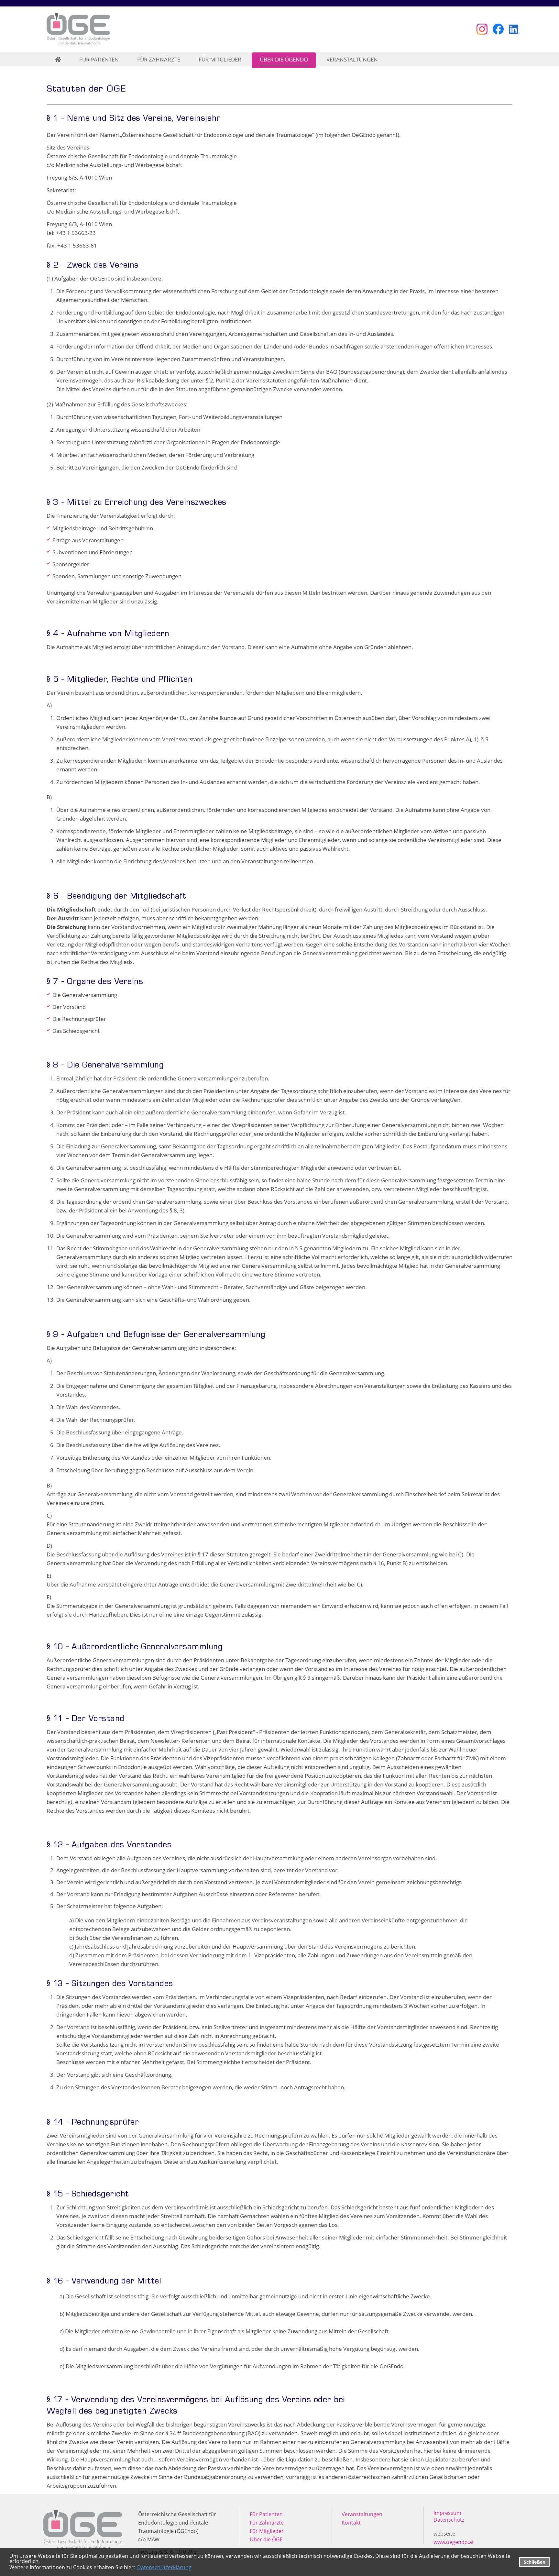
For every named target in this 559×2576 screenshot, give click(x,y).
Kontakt (351, 2522)
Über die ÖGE (266, 2539)
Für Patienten (266, 2514)
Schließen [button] (534, 2562)
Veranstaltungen (362, 2514)
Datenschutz (448, 2520)
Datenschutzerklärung (164, 2567)
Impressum (447, 2513)
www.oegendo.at (453, 2542)
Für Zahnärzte (267, 2522)
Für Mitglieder (267, 2531)
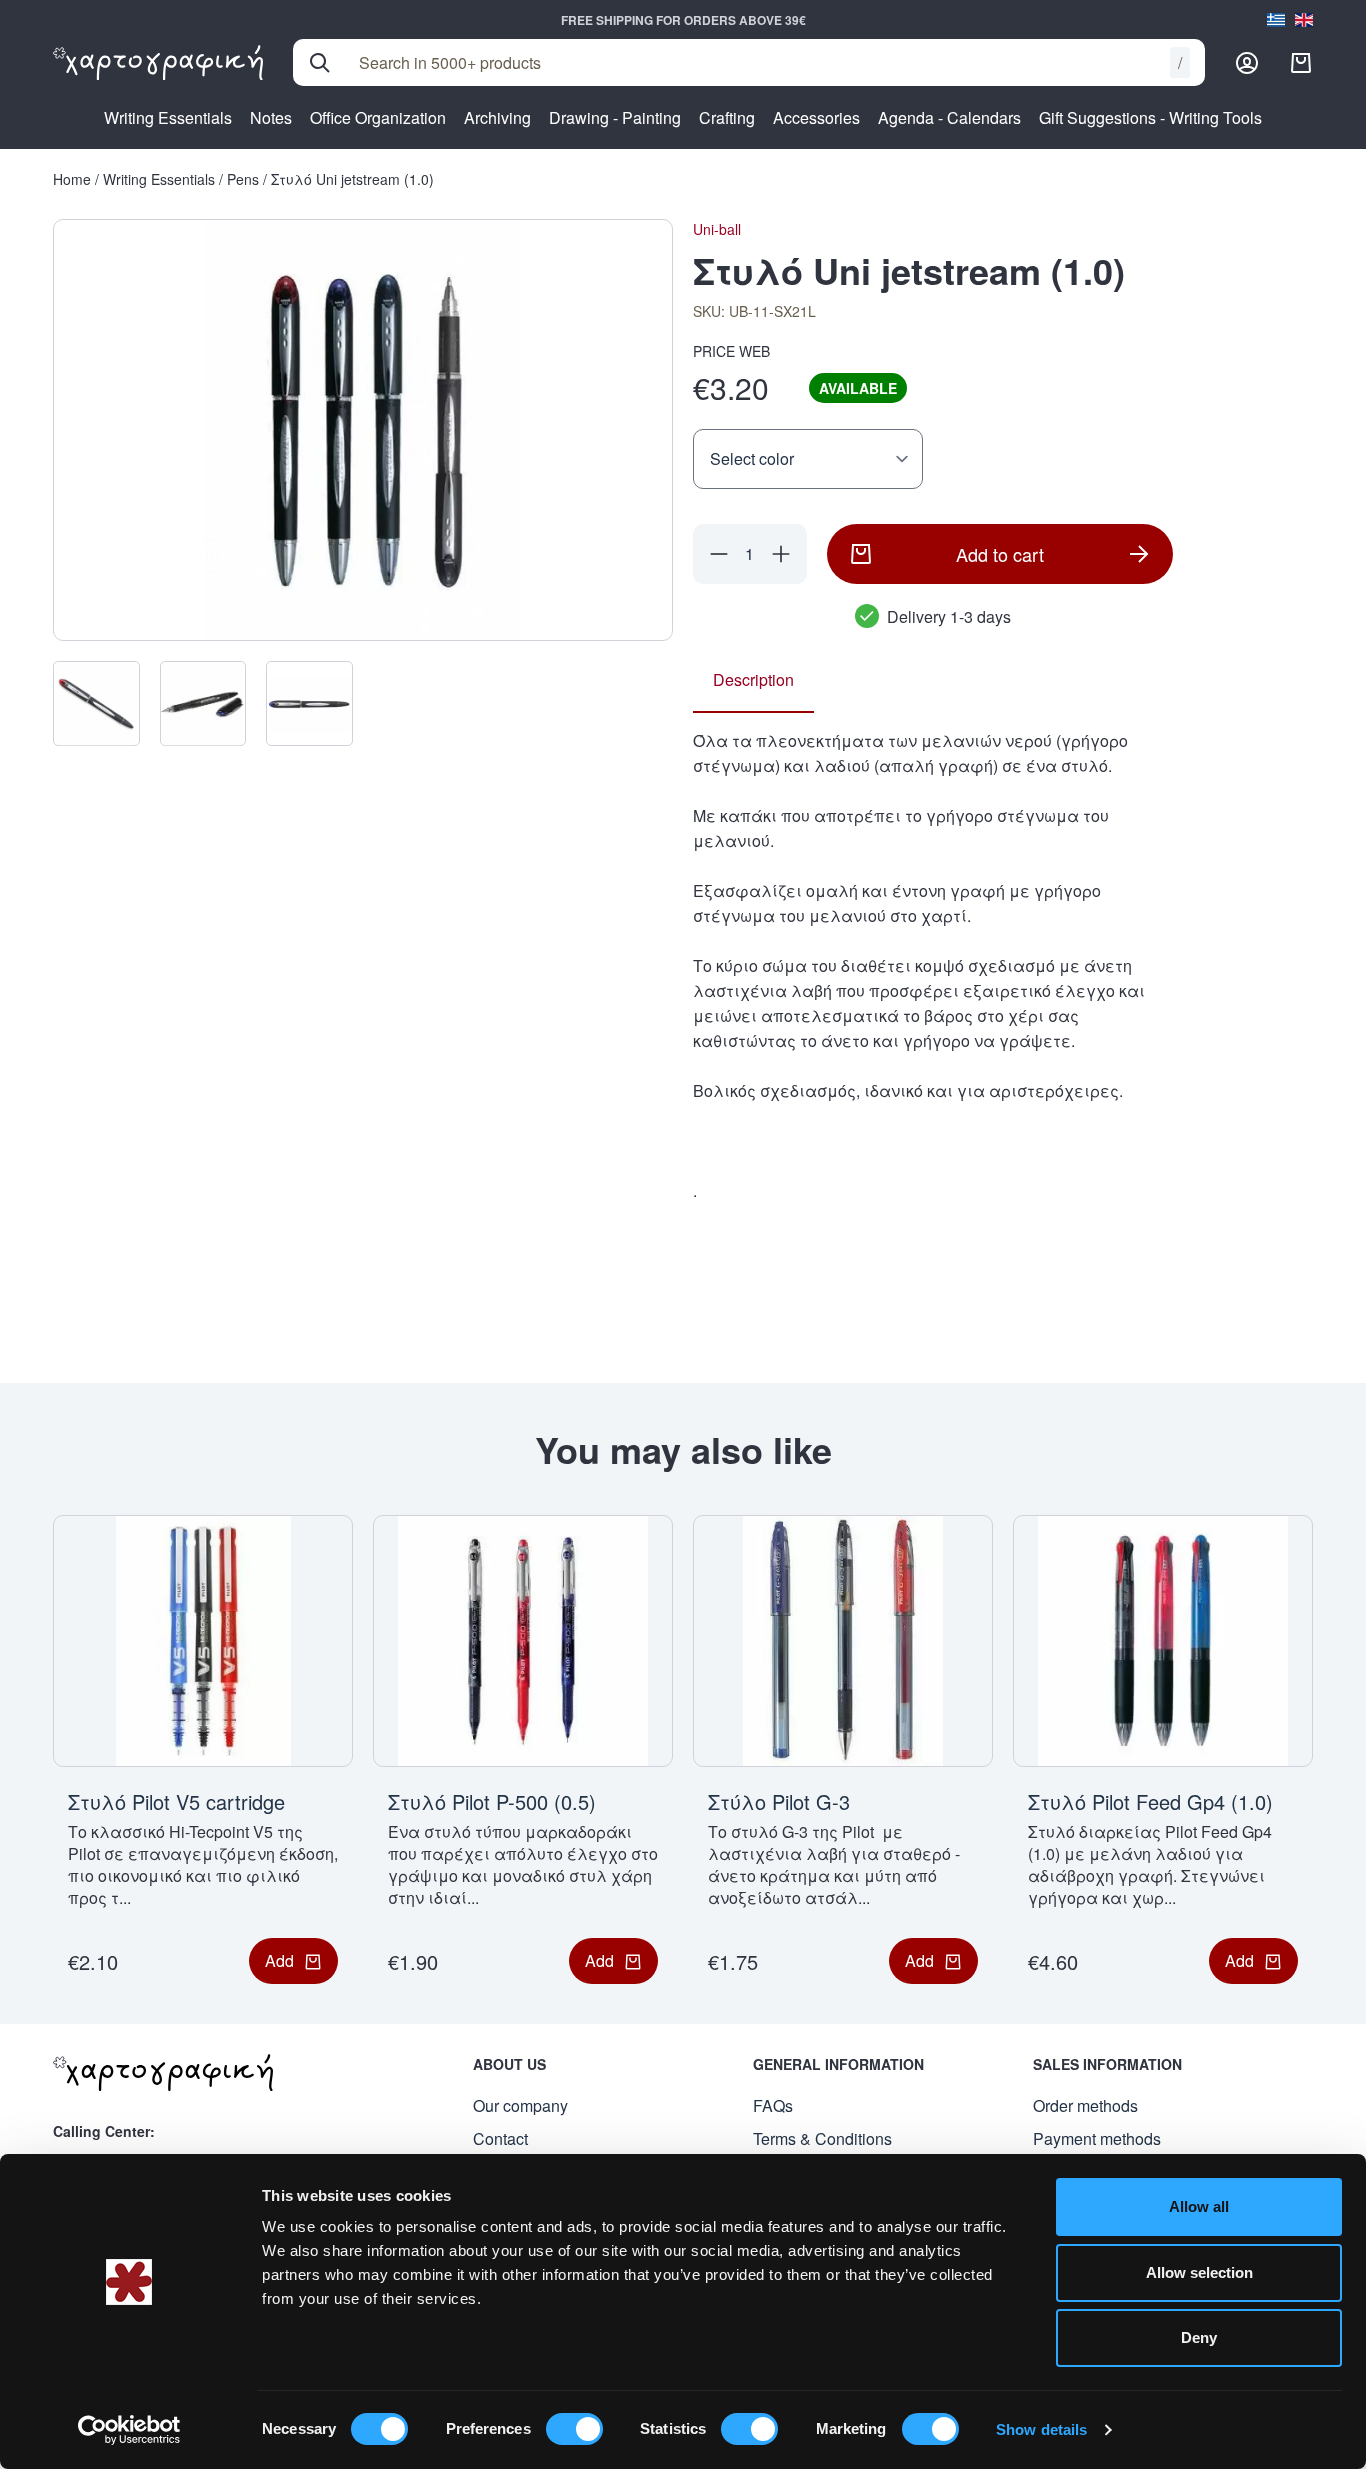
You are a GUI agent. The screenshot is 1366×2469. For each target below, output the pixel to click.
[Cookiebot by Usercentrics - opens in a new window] (129, 2430)
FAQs (773, 2105)
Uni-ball (717, 229)
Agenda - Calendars (949, 117)
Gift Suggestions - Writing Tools (1150, 117)
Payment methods (1097, 2138)
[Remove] (719, 554)
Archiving (497, 117)
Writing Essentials (168, 117)
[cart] (1301, 63)
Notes (271, 117)
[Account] (1247, 63)
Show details (1041, 2429)
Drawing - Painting (615, 117)
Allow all (1199, 2206)
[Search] (320, 63)
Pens (243, 179)
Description (753, 679)
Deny (1199, 2337)
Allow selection (1199, 2272)
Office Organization (378, 117)
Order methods (1085, 2105)
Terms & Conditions (822, 2138)
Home (72, 179)
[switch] (574, 2429)
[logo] (158, 63)
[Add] (781, 554)
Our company (520, 2105)
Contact (500, 2138)
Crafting (727, 117)
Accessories (816, 117)
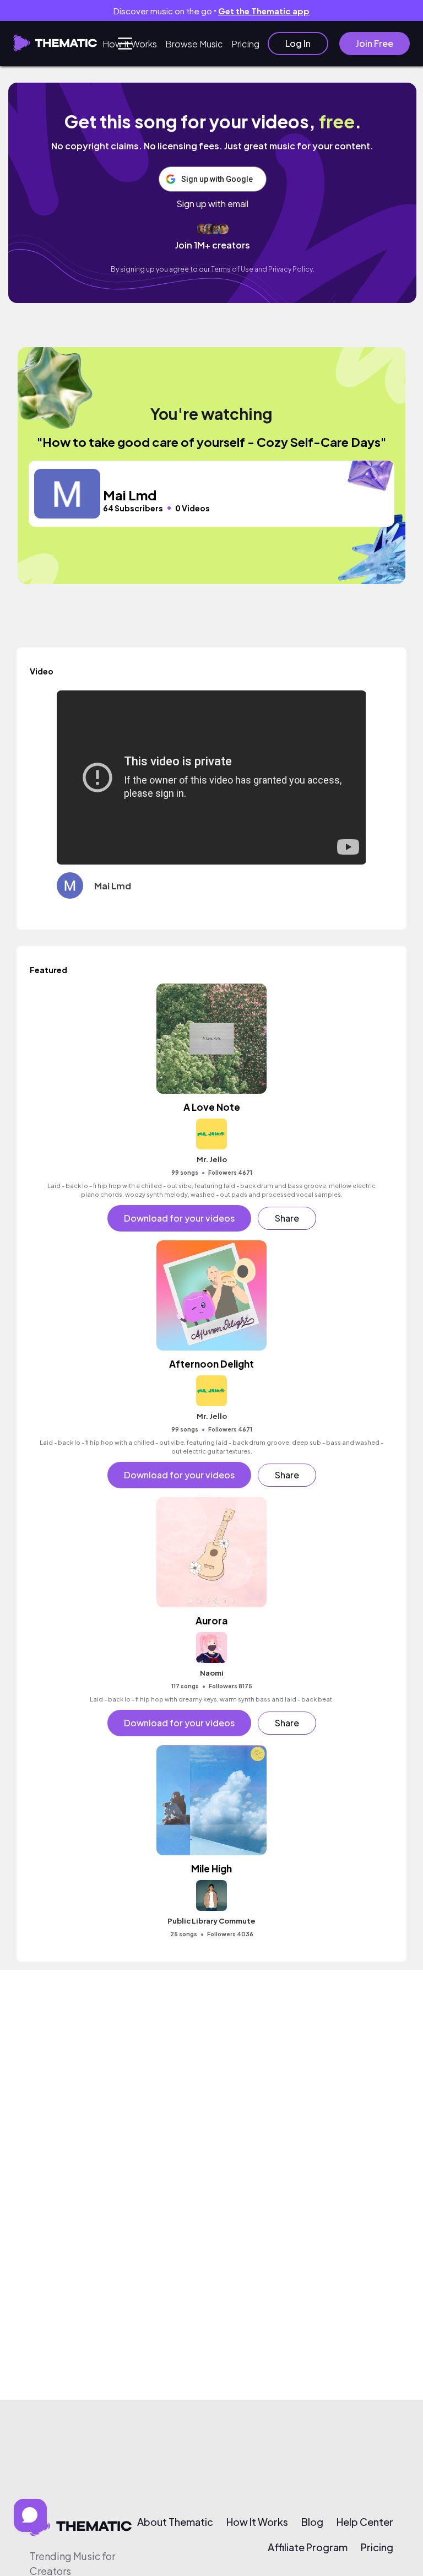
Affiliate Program (308, 2547)
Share (287, 1218)
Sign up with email (212, 203)
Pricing (245, 44)
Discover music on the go (211, 11)
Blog (312, 2522)
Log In (298, 43)
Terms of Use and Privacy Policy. (262, 269)
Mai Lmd (112, 886)
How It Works (129, 44)
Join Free (374, 43)
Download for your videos (179, 1218)
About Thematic (175, 2522)
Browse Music (194, 44)
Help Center (365, 2522)
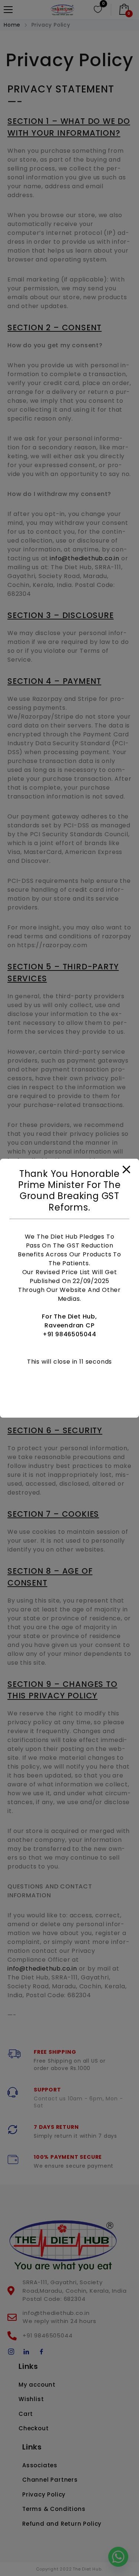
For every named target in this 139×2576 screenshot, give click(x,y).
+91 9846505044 (69, 1334)
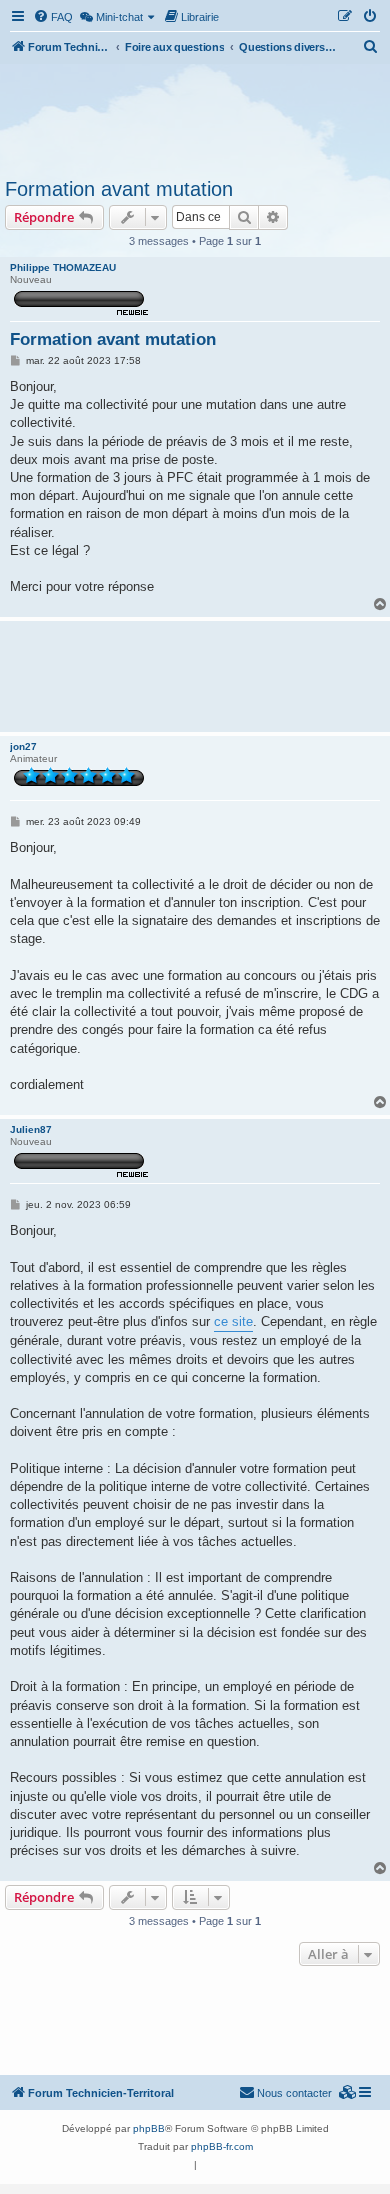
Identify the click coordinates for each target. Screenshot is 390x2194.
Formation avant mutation (119, 189)
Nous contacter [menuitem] (294, 2093)
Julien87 (31, 1129)
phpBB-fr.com (222, 2146)
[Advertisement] (195, 118)
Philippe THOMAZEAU (63, 267)
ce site (233, 1321)
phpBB (149, 2128)
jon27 (23, 746)
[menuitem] (53, 17)
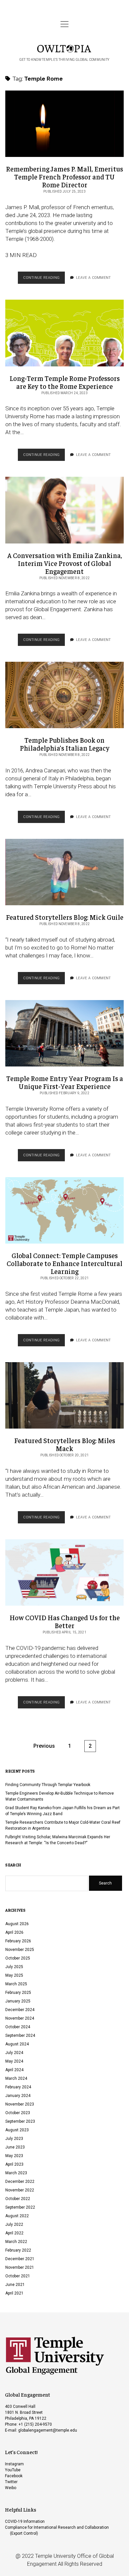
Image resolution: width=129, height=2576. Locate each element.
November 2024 (19, 2018)
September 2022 (20, 2207)
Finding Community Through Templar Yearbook (47, 1784)
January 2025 (17, 2001)
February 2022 (18, 2250)
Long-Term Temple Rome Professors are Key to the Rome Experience (64, 333)
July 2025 (14, 1966)
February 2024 (18, 2087)
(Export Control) (24, 2533)
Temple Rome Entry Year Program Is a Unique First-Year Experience (64, 1033)
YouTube (13, 2470)
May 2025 (14, 1975)
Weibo (10, 2487)
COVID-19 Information (25, 2521)
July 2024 (14, 2052)
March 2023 (16, 2173)
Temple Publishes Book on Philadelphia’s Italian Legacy (64, 695)
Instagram (14, 2464)
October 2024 (17, 2027)
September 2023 (20, 2121)
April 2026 (14, 1932)
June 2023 (15, 2147)
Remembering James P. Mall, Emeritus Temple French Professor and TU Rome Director (64, 124)
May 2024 (14, 2061)
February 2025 (18, 1992)
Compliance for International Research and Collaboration (57, 2527)
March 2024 (16, 2078)
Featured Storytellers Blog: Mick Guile (64, 872)
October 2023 (17, 2112)
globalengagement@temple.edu (47, 2430)
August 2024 (17, 2044)
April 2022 (14, 2233)
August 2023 (17, 2130)
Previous (44, 1746)
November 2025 (19, 1949)
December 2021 (19, 2259)
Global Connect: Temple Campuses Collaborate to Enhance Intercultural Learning (64, 1210)
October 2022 (17, 2198)
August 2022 (17, 2216)
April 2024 (14, 2070)
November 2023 (19, 2104)
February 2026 (18, 1941)
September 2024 (20, 2035)
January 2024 (17, 2095)
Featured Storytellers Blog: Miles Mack (64, 1395)
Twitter (11, 2482)
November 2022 (19, 2190)
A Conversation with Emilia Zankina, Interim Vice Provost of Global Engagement (64, 510)
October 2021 (17, 2276)
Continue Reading (44, 279)
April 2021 (14, 2293)
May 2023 (14, 2155)
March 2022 (16, 2241)
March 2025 (16, 1984)
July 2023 (14, 2138)
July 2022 (14, 2224)
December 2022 (19, 2181)
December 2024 (19, 2009)
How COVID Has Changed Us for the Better (64, 1572)
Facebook (13, 2476)
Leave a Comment (93, 278)
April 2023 (14, 2164)
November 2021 (19, 2267)
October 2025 (17, 1958)
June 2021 (15, 2284)
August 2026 (17, 1924)
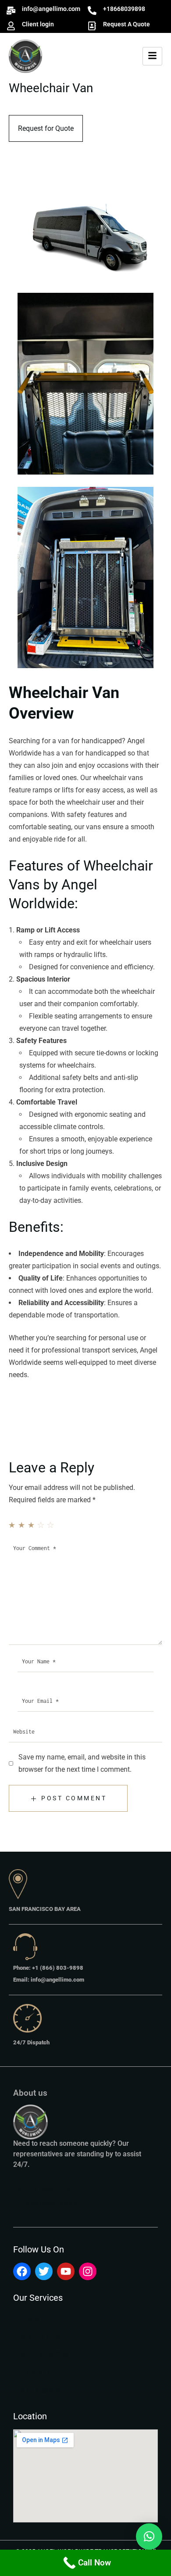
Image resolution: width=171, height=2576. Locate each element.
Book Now (45, 2354)
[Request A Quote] (92, 26)
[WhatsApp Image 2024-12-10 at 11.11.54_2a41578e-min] (85, 385)
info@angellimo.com (51, 8)
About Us (43, 2336)
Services (43, 2372)
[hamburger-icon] (152, 56)
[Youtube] (66, 2271)
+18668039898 (124, 8)
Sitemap (41, 2390)
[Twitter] (44, 2271)
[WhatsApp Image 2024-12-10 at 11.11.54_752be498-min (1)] (85, 579)
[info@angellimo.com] (11, 10)
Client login (38, 24)
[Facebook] (22, 2271)
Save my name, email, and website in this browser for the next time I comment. (82, 1763)
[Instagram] (87, 2271)
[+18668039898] (92, 10)
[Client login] (11, 26)
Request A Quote (126, 24)
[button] (149, 2536)
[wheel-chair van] (85, 231)
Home (33, 2318)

Activity:
Answer with one number, namely how many lines of the material hold the string "October".

Task solution:
5